◆ Dataset entries:
Content starts

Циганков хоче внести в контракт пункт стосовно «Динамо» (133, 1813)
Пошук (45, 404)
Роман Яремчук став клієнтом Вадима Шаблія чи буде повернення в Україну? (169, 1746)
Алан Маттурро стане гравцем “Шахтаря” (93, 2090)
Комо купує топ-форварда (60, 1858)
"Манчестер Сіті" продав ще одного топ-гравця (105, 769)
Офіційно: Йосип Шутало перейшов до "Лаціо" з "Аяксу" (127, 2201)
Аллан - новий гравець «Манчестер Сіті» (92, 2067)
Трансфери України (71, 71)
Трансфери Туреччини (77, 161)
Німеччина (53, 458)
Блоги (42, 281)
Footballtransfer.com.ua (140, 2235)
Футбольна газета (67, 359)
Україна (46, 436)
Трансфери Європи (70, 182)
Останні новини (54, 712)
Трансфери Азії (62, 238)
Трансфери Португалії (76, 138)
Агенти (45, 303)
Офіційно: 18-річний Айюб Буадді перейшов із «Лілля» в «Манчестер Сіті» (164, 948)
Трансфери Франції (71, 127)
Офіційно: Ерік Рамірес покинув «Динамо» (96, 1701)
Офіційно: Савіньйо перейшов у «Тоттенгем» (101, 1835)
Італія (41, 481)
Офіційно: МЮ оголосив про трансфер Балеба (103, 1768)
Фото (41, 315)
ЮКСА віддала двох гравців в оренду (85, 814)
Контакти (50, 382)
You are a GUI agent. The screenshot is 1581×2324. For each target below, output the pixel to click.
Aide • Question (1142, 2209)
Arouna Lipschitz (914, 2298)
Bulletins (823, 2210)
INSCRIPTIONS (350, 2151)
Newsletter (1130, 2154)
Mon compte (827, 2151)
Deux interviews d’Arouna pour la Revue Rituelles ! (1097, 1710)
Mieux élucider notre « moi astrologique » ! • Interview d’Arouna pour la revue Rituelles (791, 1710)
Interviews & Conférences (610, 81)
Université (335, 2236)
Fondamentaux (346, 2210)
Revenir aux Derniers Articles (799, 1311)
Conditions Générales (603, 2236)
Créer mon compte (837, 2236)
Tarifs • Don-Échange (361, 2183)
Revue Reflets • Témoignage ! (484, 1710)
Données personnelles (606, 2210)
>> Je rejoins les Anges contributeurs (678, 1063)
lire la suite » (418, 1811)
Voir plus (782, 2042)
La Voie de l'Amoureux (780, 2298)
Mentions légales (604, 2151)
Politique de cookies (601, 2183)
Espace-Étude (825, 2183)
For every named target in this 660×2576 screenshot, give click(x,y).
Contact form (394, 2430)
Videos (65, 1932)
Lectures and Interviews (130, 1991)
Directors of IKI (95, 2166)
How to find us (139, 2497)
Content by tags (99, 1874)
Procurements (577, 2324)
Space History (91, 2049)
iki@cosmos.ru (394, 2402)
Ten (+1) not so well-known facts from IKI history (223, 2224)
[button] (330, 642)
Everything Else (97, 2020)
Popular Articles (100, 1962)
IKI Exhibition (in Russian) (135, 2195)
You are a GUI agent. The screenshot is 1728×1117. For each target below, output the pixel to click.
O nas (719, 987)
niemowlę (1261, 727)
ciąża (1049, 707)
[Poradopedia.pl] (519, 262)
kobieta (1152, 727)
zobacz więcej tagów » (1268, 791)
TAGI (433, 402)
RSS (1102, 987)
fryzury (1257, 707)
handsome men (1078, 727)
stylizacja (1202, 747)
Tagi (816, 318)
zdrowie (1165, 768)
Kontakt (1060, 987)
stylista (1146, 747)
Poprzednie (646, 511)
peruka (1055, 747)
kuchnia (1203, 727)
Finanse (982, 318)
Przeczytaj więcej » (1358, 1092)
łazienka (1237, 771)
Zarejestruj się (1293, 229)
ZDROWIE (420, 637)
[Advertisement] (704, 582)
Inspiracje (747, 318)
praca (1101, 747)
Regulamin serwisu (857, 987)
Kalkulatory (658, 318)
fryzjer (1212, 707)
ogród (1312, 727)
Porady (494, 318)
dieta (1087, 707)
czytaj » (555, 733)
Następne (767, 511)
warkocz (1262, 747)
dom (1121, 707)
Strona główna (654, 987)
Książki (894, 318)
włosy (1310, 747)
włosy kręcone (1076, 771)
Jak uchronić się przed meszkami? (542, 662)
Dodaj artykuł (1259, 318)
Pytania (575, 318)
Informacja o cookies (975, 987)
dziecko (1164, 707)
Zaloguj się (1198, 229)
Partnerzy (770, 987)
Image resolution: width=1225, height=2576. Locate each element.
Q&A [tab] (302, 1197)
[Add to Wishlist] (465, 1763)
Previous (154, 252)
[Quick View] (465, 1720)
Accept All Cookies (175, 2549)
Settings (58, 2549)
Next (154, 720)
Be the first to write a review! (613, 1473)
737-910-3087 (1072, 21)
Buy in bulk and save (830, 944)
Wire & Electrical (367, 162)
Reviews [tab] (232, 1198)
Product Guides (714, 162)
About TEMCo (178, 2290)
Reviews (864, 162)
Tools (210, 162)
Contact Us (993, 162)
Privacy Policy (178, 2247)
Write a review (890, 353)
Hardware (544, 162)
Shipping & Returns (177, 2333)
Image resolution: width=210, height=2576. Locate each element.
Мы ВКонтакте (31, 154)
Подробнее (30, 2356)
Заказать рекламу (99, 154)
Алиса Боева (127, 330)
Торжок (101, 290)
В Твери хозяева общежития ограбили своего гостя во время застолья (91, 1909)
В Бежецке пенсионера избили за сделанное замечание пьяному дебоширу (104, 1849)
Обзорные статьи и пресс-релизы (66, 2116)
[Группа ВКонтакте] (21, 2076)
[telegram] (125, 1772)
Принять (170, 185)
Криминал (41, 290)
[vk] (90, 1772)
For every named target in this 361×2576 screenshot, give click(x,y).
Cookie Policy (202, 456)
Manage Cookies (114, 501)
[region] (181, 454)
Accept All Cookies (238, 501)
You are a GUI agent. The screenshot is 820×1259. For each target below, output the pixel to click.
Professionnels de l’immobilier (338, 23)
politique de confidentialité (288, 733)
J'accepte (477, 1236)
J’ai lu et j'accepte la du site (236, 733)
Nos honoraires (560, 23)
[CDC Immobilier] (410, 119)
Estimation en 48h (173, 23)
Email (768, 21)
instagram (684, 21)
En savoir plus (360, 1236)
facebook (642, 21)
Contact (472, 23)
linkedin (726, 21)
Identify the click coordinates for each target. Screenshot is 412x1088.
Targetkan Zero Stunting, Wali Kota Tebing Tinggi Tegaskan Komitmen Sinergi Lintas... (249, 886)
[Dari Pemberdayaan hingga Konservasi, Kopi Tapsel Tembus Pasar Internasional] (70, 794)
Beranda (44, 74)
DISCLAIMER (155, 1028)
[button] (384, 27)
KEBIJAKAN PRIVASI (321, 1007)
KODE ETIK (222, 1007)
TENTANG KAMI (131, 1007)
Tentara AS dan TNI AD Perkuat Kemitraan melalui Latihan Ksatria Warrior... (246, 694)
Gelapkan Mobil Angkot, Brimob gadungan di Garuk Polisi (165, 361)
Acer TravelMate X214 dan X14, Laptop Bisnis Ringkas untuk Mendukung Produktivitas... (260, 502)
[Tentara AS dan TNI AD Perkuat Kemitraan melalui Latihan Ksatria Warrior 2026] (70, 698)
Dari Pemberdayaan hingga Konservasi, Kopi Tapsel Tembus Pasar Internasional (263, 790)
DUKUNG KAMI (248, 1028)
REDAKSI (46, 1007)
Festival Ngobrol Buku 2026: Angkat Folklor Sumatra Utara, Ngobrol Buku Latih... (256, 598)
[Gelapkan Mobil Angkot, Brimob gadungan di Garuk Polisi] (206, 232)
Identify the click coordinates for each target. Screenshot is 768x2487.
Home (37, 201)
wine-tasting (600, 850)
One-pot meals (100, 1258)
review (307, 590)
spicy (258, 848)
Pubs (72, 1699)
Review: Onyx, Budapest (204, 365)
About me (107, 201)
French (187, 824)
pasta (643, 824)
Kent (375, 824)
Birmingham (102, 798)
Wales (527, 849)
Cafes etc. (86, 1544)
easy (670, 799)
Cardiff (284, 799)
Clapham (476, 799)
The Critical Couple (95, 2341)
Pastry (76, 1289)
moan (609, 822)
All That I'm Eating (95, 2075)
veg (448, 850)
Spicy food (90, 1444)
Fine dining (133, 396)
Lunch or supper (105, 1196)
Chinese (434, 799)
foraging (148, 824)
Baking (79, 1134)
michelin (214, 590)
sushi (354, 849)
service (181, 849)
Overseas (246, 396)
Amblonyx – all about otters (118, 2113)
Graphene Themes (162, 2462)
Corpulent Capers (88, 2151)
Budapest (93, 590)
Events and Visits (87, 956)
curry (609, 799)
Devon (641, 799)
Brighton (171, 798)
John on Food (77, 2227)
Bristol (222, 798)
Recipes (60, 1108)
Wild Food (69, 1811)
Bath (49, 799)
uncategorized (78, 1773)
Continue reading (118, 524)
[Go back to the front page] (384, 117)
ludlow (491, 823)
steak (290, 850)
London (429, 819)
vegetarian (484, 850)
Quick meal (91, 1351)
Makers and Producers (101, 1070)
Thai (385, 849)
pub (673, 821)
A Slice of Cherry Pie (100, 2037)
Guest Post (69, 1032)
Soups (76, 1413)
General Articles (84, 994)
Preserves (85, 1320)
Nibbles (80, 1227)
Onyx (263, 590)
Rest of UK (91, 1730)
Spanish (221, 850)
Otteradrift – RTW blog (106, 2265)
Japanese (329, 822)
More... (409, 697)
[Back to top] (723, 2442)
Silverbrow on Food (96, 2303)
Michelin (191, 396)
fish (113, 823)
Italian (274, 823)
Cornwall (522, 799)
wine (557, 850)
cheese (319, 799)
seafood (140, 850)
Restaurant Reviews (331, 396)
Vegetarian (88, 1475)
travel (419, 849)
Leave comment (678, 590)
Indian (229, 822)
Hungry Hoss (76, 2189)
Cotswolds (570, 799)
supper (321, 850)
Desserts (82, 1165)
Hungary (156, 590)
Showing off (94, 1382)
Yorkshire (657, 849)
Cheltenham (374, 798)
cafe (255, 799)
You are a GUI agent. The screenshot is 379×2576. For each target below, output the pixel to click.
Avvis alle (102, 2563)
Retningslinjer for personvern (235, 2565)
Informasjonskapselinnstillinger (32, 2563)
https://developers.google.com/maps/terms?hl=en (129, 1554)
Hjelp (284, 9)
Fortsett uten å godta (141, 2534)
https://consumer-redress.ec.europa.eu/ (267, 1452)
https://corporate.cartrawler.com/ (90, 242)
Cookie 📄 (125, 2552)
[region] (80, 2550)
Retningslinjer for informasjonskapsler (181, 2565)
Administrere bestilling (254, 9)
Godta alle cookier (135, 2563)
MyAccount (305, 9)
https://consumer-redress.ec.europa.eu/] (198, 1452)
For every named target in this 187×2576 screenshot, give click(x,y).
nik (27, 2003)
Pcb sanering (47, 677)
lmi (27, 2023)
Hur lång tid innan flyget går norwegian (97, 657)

Content ends

◆ What you have to do:
Whenever "https" occurs in a line above, copy that line.

◆ Output for this task:
https://developers.google.com/maps/terms?hl=en (129, 1554)
https://consumer-redress.ec.europa.eu/ (267, 1452)
https://corporate.cartrawler.com/ (90, 242)
https://consumer-redress.ec.europa.eu/] (198, 1452)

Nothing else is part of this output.